L’abbé Philippe Vallin, prêtre du diocèse de Nancy né en 1956, est professeur émérite de théologie systématique à l’Université de Strasbourg. En 2009, il fut nommé par le pape Benoît XVI membre de la Commission théologique internationale, et renouvelé en 2014 et 2021.

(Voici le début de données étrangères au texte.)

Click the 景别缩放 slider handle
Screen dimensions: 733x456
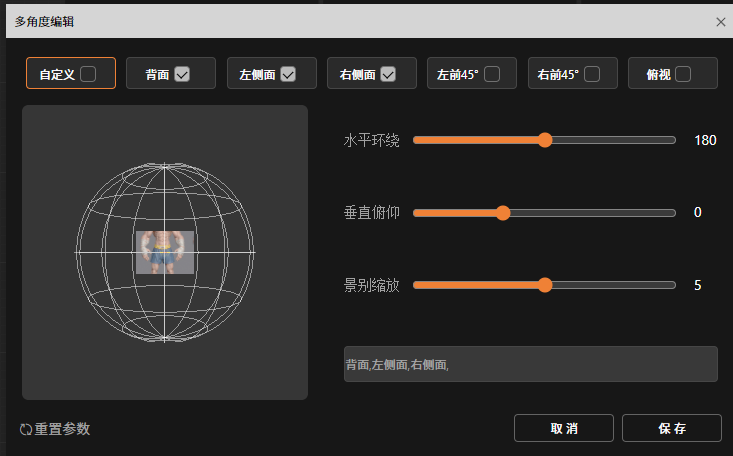[x=545, y=285]
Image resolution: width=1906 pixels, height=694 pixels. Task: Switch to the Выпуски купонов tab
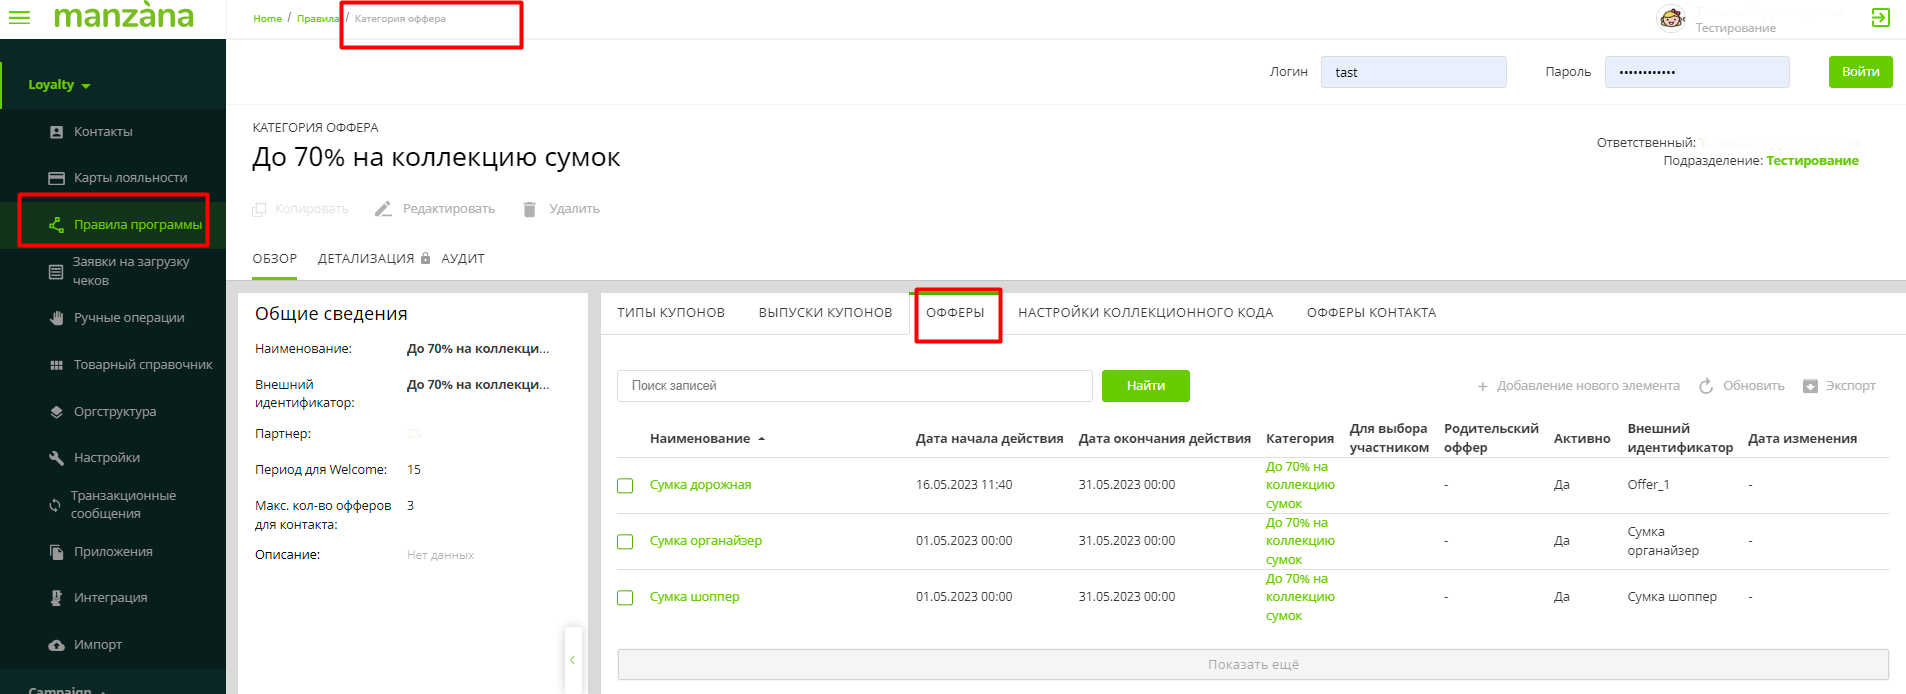[x=825, y=313]
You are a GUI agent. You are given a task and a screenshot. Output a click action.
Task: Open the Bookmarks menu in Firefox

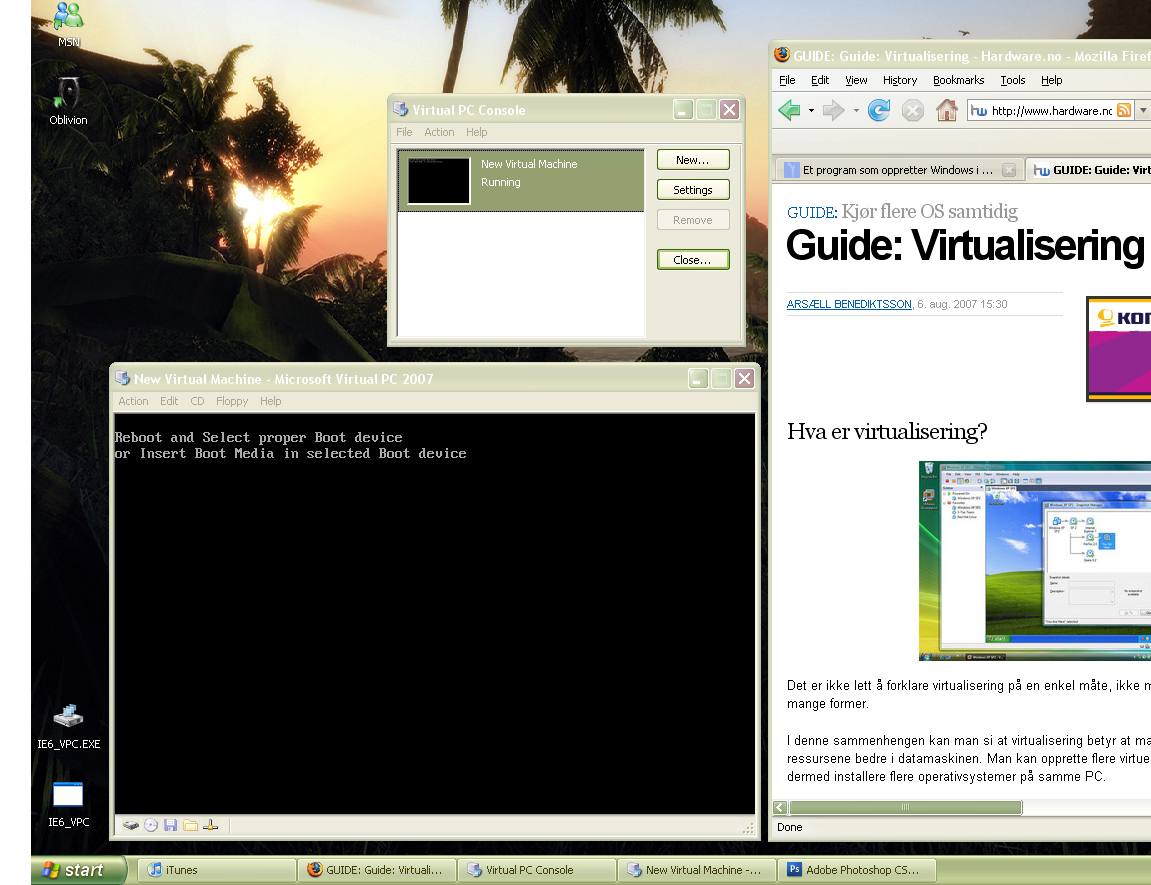point(958,80)
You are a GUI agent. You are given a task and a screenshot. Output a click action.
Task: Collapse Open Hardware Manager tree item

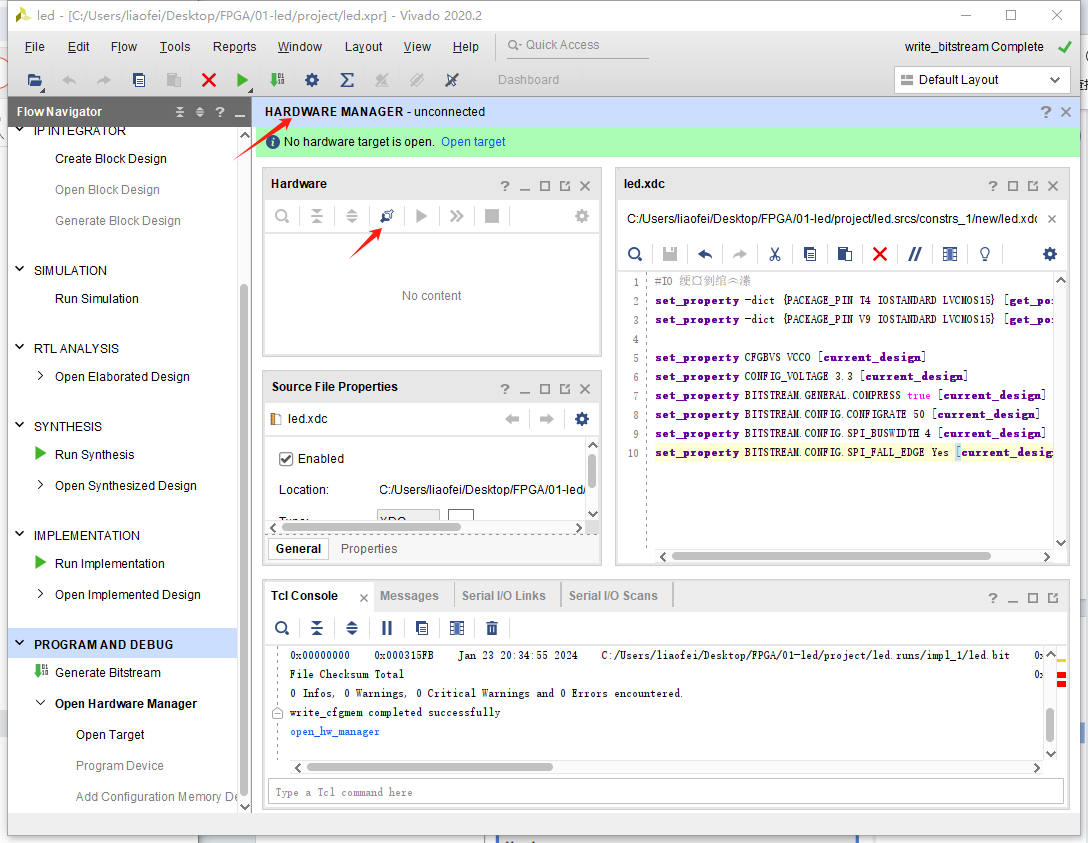(x=40, y=703)
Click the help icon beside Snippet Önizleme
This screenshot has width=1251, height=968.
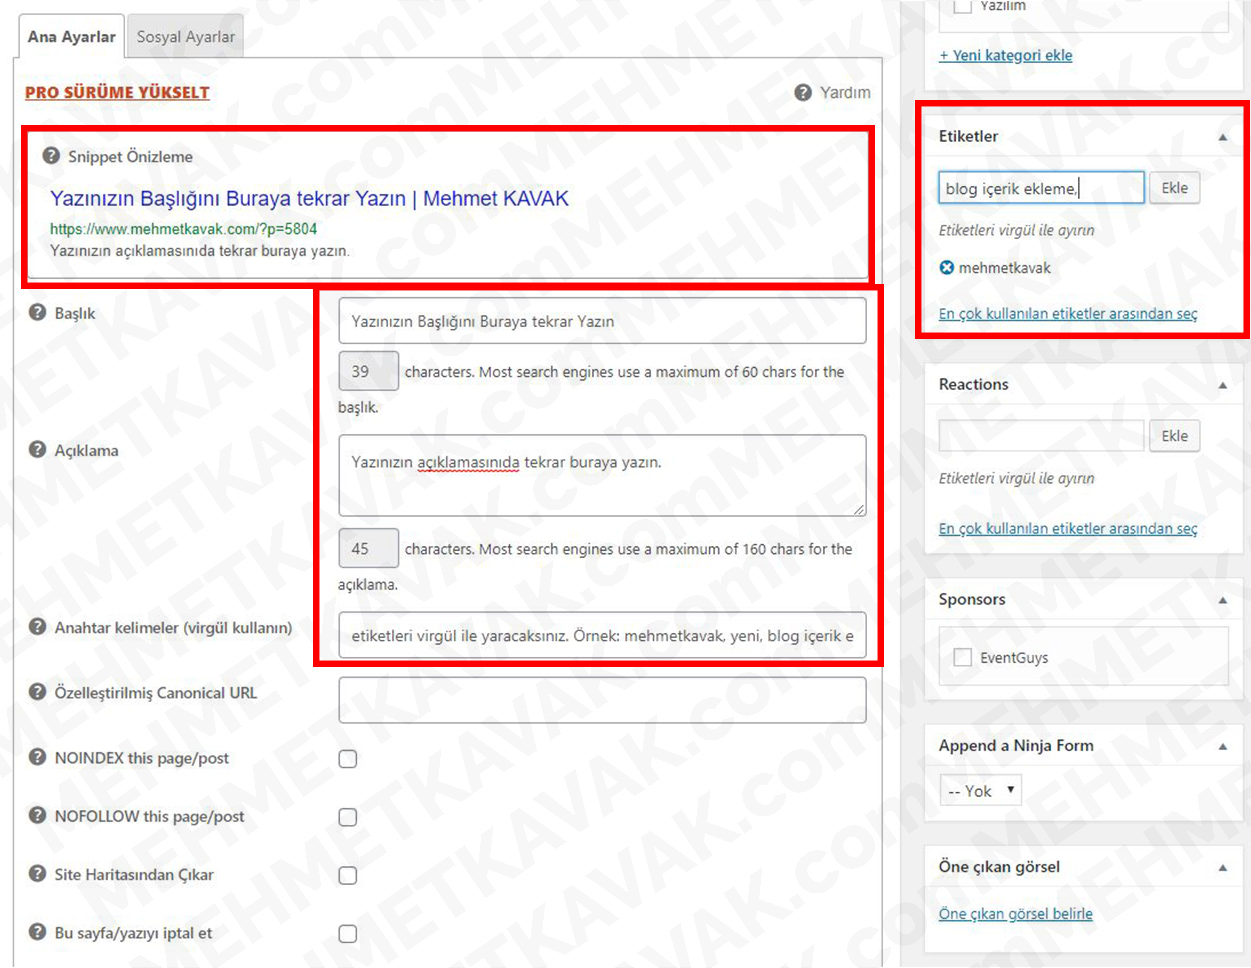point(51,156)
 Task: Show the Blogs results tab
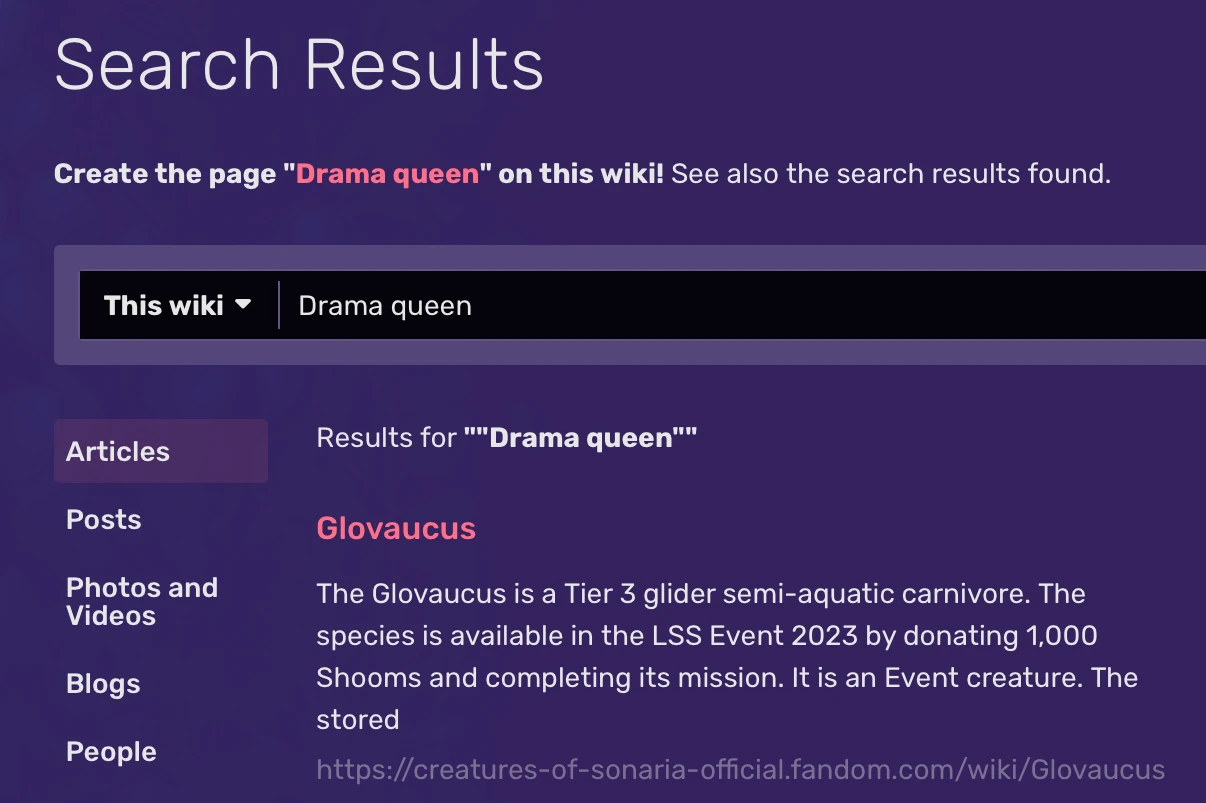(x=103, y=684)
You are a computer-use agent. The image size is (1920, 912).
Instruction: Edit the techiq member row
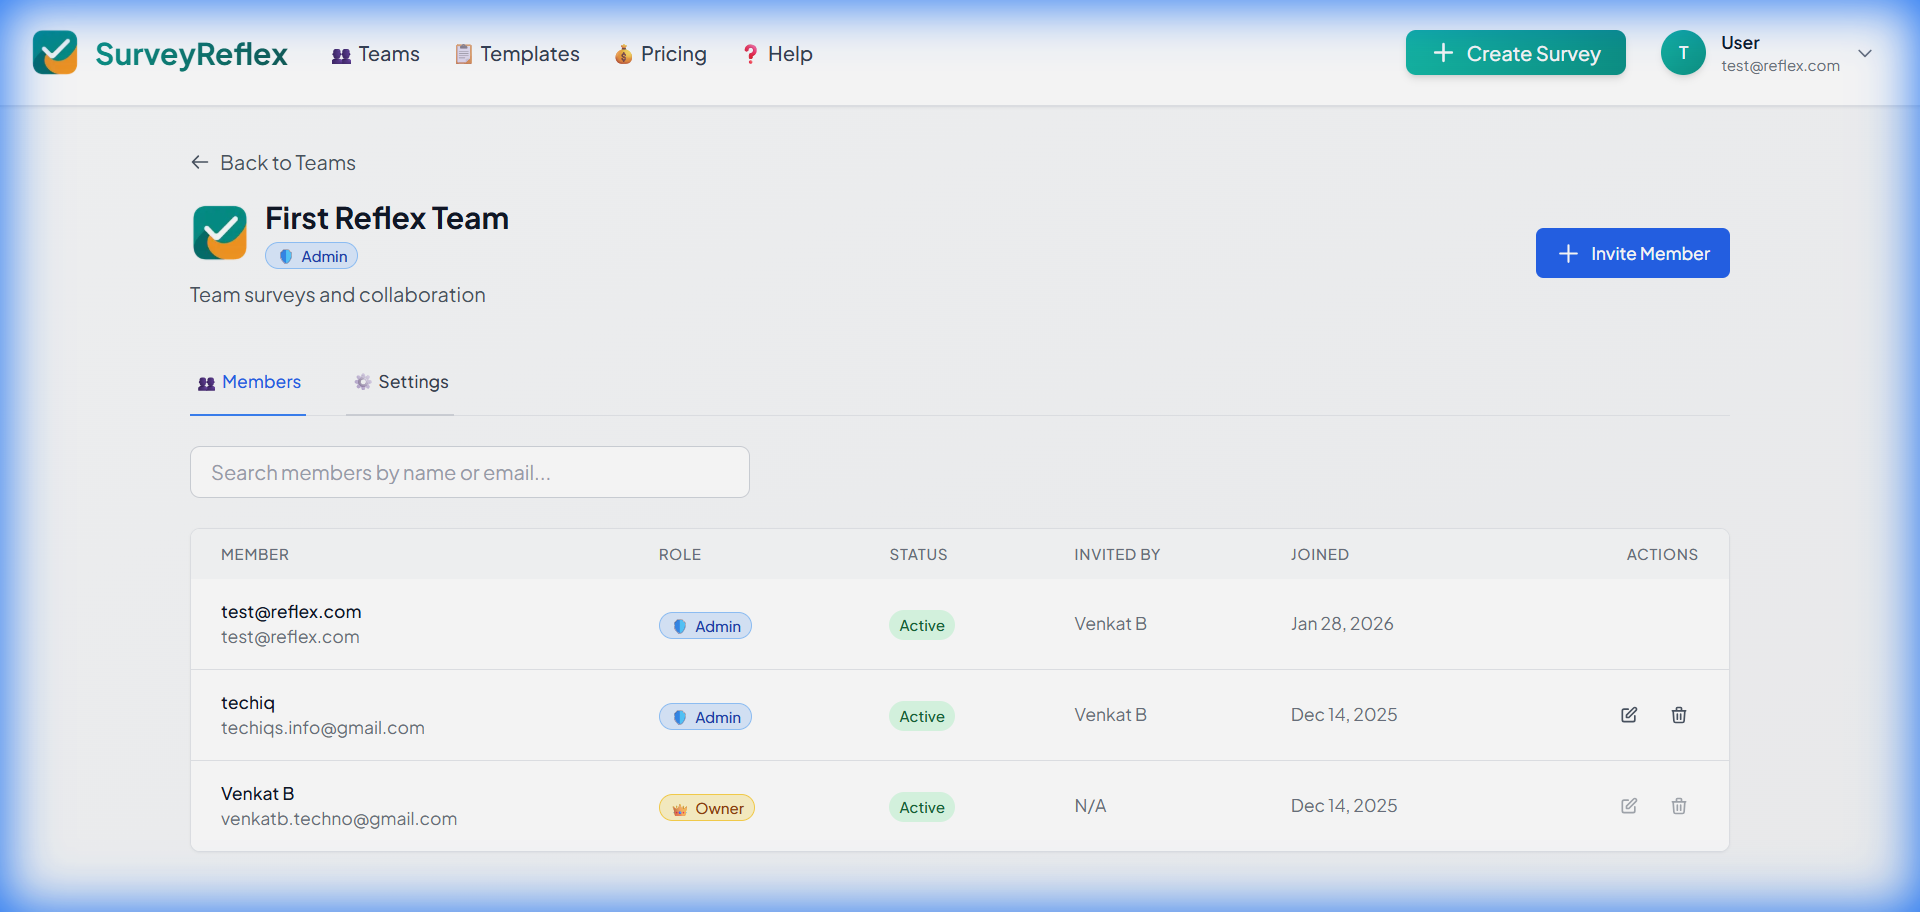pyautogui.click(x=1629, y=715)
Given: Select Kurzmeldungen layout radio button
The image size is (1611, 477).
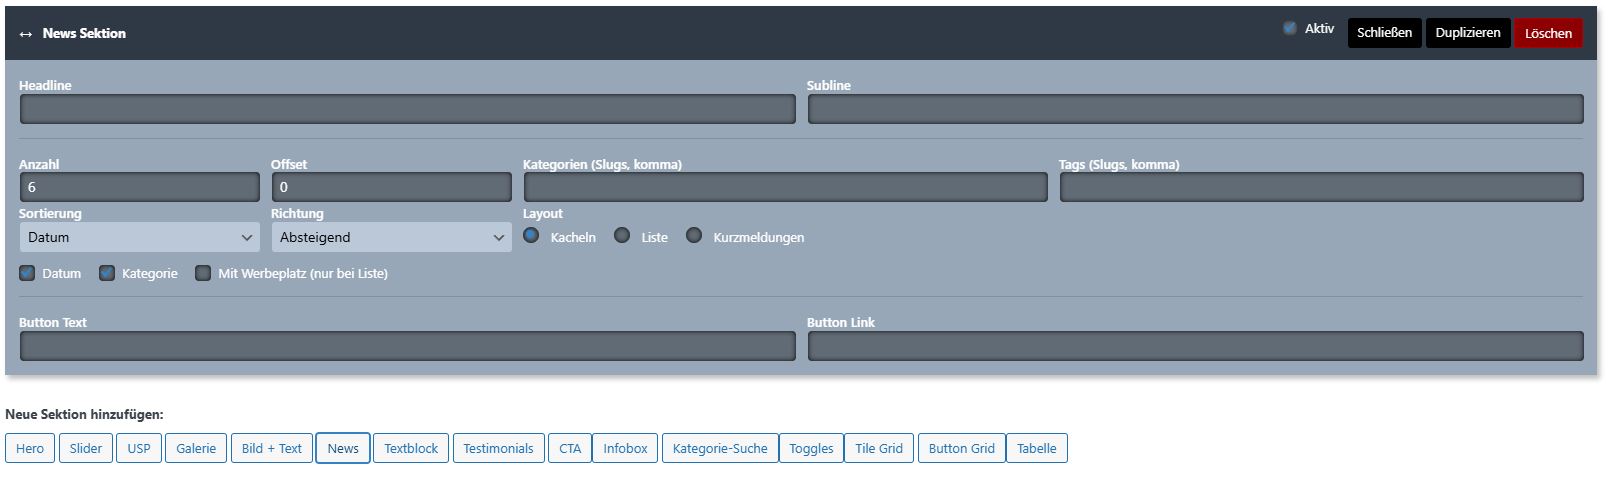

Dans ce 3e mandat, il a présidé la sous-commission qui a rédigé le document, Jésus-Christ, Fils de Dieu, Sauveur, 1700e anniversaire du concile œcuménique de Nicée (325-2025), Paris, Salvator, 2025.

 Dernières publications :

  • Le prochain comme tierce personne dans la théologie de la création chez Saint Thomas d'Aquin, Paris, Vrin, 2000.
  • Le corps du Ressuscité pour la grande opération analogique de la foi chrétienne? In E. Falque et V. Holzer (dir.) Analogie et Expérience, Transversalités, n. 162, 2022, p. 127-148.
  • L’Eglise à neuf,  Revue catholique Internationale, n. 291 Janvier - Avril 2024, p. 129.
  • Justice étatique et Justice ecclésiale, Paris, Éd. du Cerf, Coll. "Patrimoines", 2024.

Articles


D’habitude, la certitude de foi se fonde sur l’autorité objective des dogmes et de la Tradition vive qui en transporte les énoncés irréformables. La fides quae des contenus de foi, organisée depuis les mystères antérieurs comme la sainte Trinité, l’Incarnation, avant la résurrection pascale et la donation de l’Esprit, s’en vient régler l’authenticité de la fides qua de l’unique sujet-Église et de chaque croyant, sujet actif de la vertu théologale. À Nicée en 325, l’hérésie arienne imposa l’inversion du processus : ce fut le mystère de l’Église qui fut convoqué en concile œcuménique pour conserver la foi authentique, et ce fut donc la fides qua de son consensus apostolique qui sauva le dogme de la filiation divine de Jésus. C’est la foi des petits qui avait commandé à l’Église cette protection du salut eschatologique en Jésus-Christ, contre la supposition monstrueuse d’un dieu menteur ou d’une bible trompeuse.